Today's lesson's going to be jam-packed full of interesting and fun tasks for you to do.
It might be tricky or easy in parts, but I will be here to help.
It's gonna be a great and fun lesson.
So let's make a start.
In today's lesson from the unit, understanding multiplicative relationships, fractions and ratio we'll be expressing multiplicative relationships as ratios and as fractions.
And by the end of the lesson, you'll be able to express a multiplicative relationship as a ratio or as a fraction.
We'll be looking at proportionality.
And remember, proportionality means when variables are in proportion if they have a constant multiplicative relationship.
And a ratio shows the relative sizes of 2 or more values and allows you to compare a part with another part in a whole.

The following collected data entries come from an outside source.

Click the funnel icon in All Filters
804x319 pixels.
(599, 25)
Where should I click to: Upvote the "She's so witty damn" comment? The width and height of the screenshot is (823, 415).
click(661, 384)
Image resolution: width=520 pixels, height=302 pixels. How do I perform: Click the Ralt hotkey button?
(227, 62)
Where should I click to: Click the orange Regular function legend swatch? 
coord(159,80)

And a fraction shows us how many equal parts are in a whole.
Today's lesson will consist of 2 parts.
We'll be looking at that multiplicative relationships as ratios first, and then we'll be looking at those multiplicative relationships as fractions.
So let's make a start.
Remember, proportion is a part to whole, sometimes part to part comparison.
And if 2 things are in proportion, then the ratio of part to whole is maintained and that multiplicative relationship between parts is also maintained.

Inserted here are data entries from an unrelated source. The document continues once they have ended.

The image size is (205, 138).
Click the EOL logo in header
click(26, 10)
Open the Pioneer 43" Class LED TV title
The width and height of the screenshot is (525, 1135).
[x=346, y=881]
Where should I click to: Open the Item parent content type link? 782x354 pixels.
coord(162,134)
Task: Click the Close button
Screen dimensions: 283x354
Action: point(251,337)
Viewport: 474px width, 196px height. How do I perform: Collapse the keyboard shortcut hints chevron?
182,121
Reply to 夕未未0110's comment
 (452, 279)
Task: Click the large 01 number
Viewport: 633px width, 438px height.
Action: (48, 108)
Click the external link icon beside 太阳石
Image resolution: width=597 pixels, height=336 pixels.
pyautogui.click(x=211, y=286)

As a result, lots of multiplicative relationships can be formed and it's important to understand what each multiplicative relationship represents.
For example, a tomato sauce for one pizza is made using this recipe.
For one pizza sauce, it's 120 milliliters of puree, 4 garlic cloves, and 2 pinches of basil.
Now, what do you think the multiplier from the number of pizza sauces to puree is? I'm going to pop it into a ratio table just because it makes it a little bit easier.
So you can see for one source it's 120 milliliters of puree to 4 garlic clothes to 2 pinches of basil.
So what do we multiply pizza sauce by to give puree? Well, to find on the multiplier, I'm going to do the puree, which is 120 divided by the pizza sauce of just one.
So therefore, the multiplier has to be 120.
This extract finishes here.